=== Task directions ===
Transcribe word for word each line from the one containing "Instruction: Click the" to the final line of the data, both included. Skip the pictures.
^^^^
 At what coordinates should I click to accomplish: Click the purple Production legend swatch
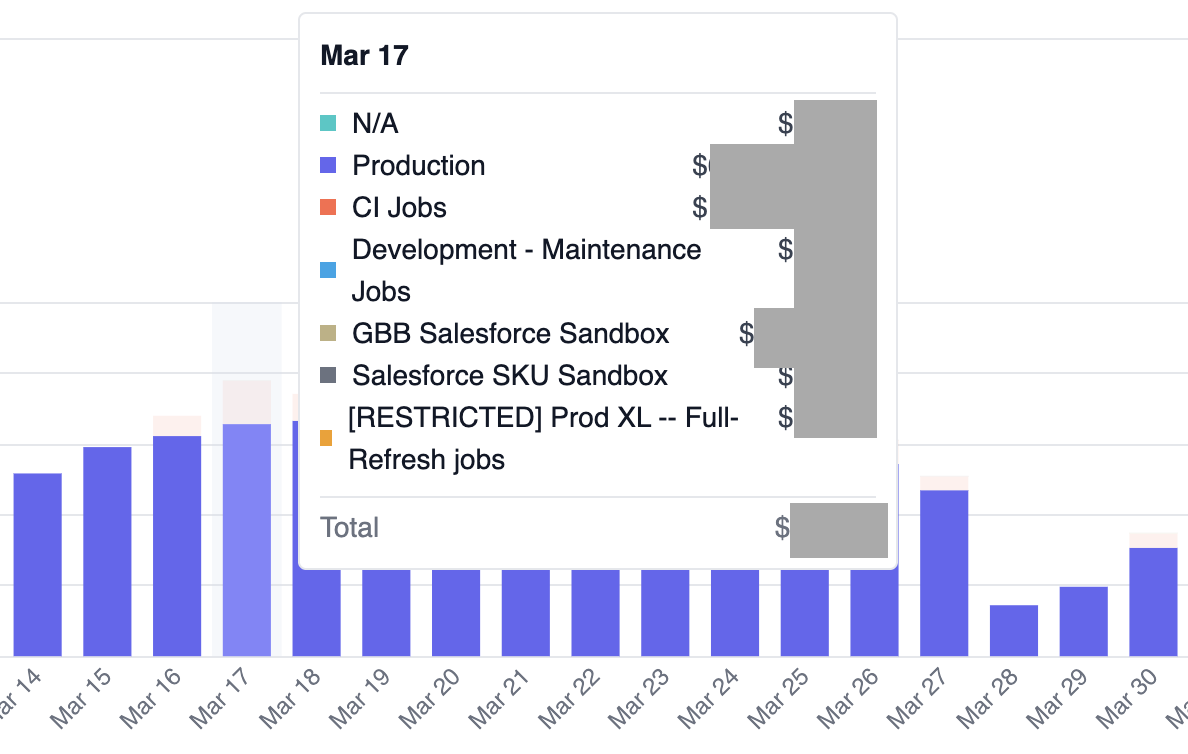(326, 165)

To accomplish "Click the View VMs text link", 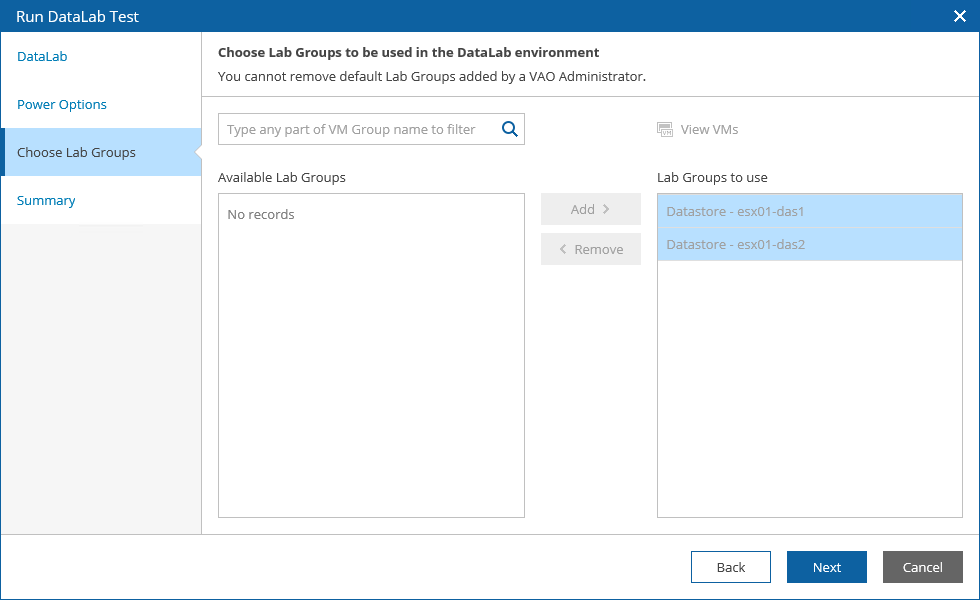I will click(x=709, y=129).
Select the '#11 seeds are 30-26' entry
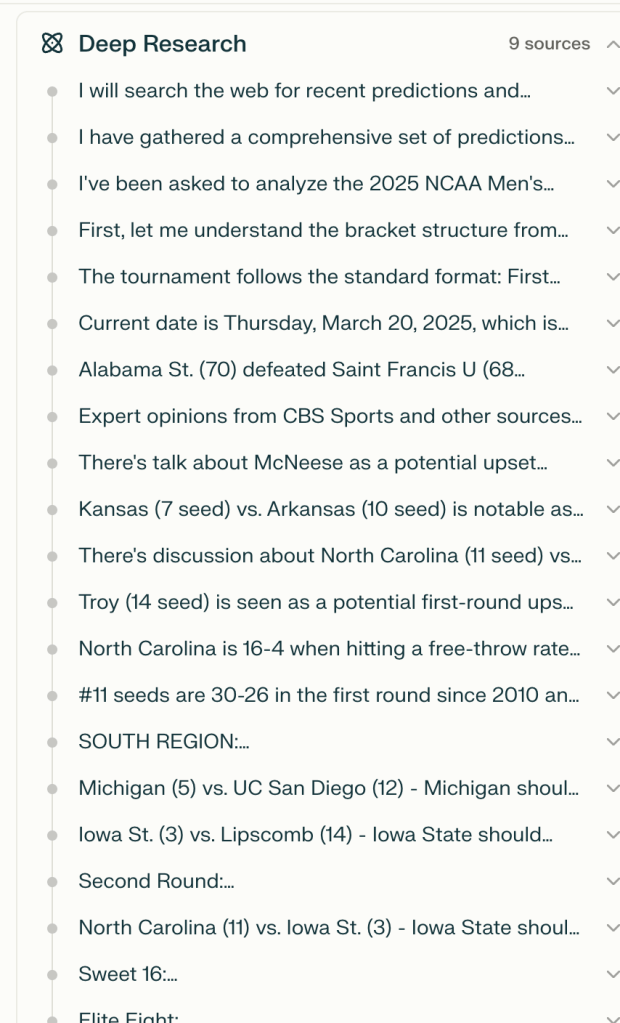Viewport: 620px width, 1023px height. 328,695
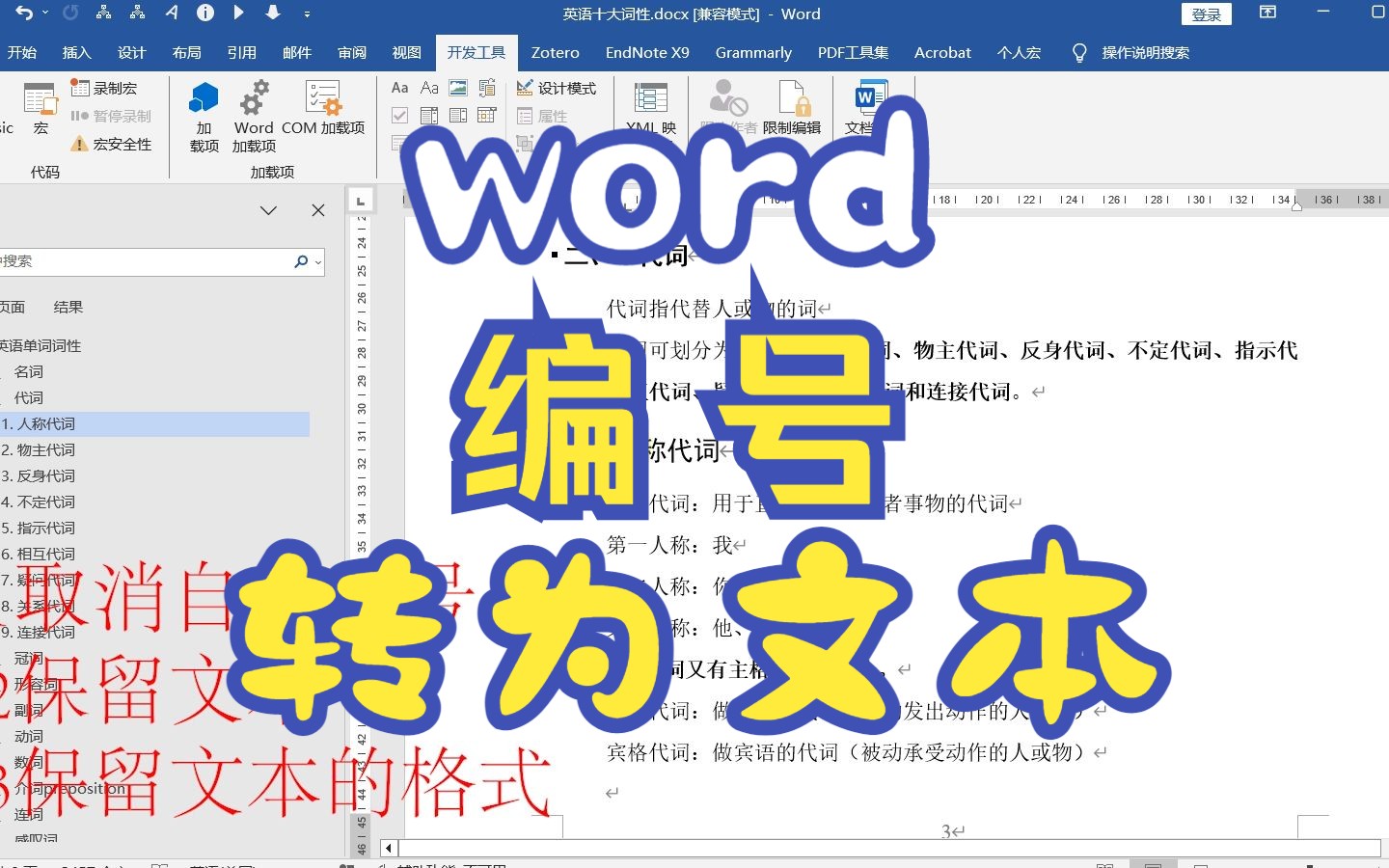
Task: Collapse the navigation pane with the chevron
Action: click(268, 210)
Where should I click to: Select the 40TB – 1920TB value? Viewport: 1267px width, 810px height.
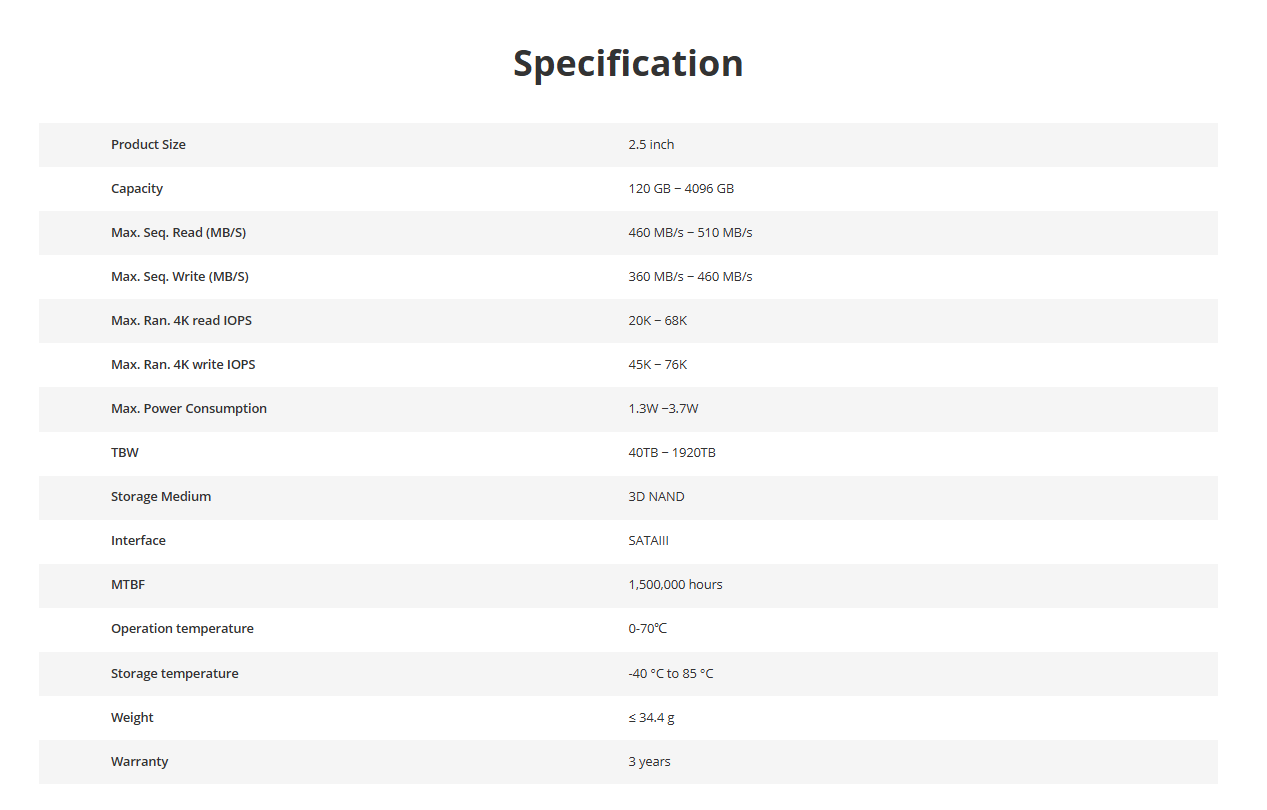[x=672, y=453]
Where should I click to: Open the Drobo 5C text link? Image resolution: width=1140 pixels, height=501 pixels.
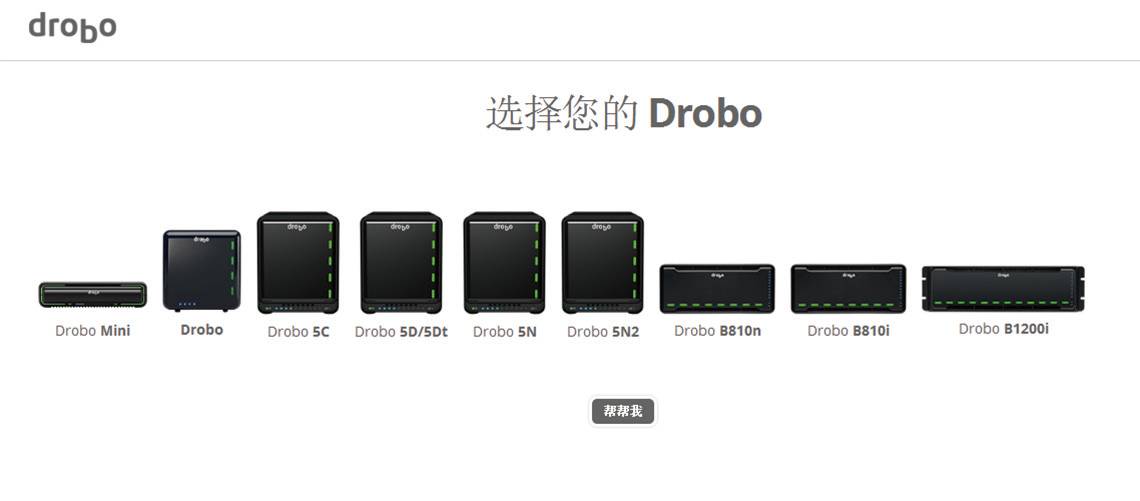pos(298,332)
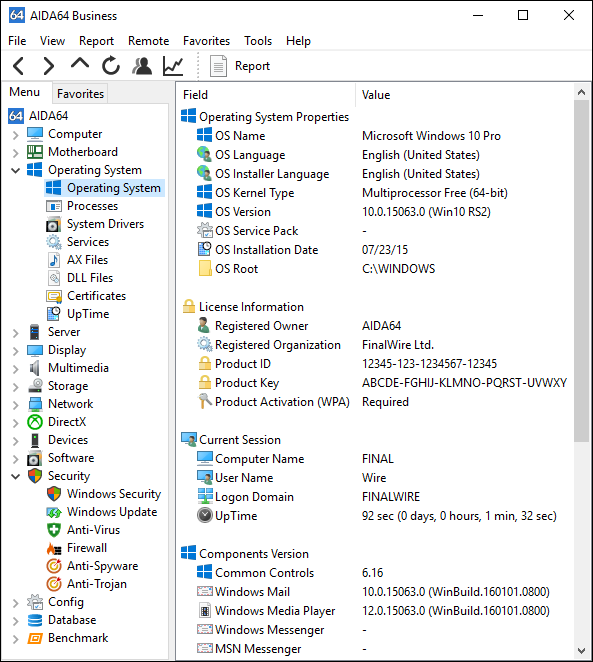Image resolution: width=593 pixels, height=662 pixels.
Task: Open the Tools menu
Action: tap(258, 41)
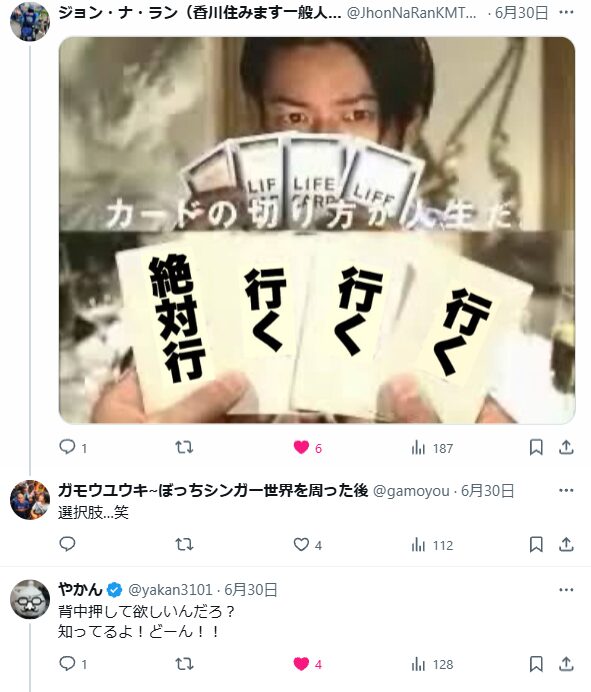Open the card meme image in full view
Image resolution: width=591 pixels, height=692 pixels.
click(317, 230)
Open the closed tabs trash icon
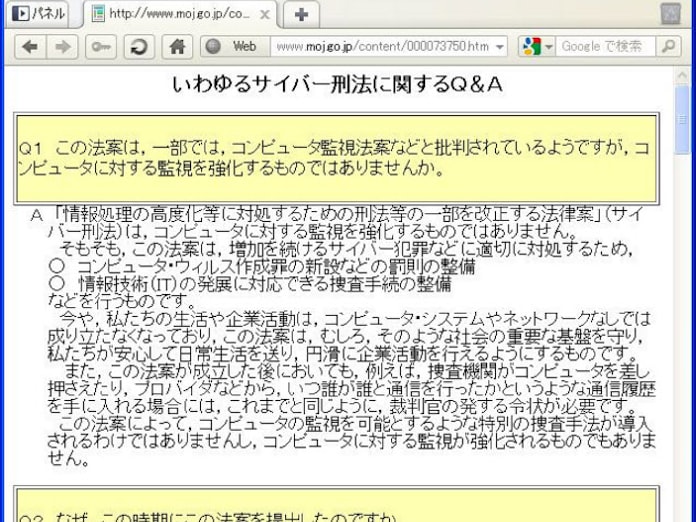The width and height of the screenshot is (696, 522). (x=672, y=13)
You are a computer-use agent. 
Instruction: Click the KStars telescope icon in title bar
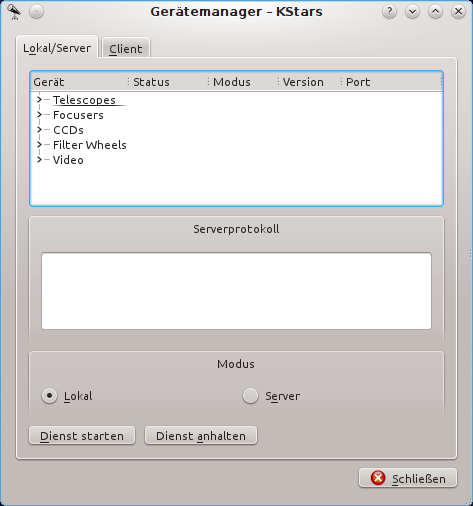[x=14, y=12]
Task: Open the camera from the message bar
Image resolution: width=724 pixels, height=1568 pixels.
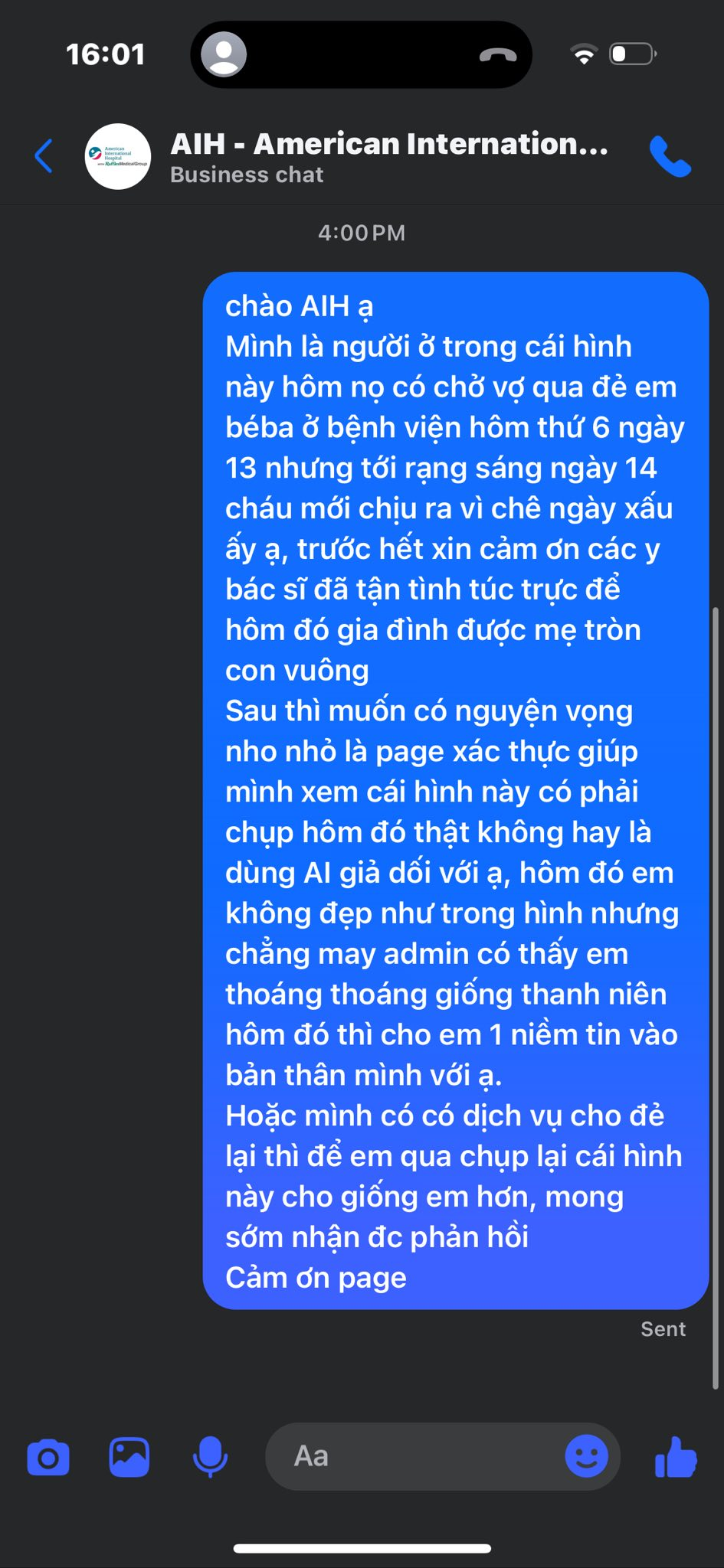Action: tap(48, 1458)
^^^^
=== Finished task ===
Instruction: Click the KStars telescope icon in title bar
[x=14, y=12]
Task: Open the camera from the message bar
Image resolution: width=724 pixels, height=1568 pixels.
Action: tap(48, 1458)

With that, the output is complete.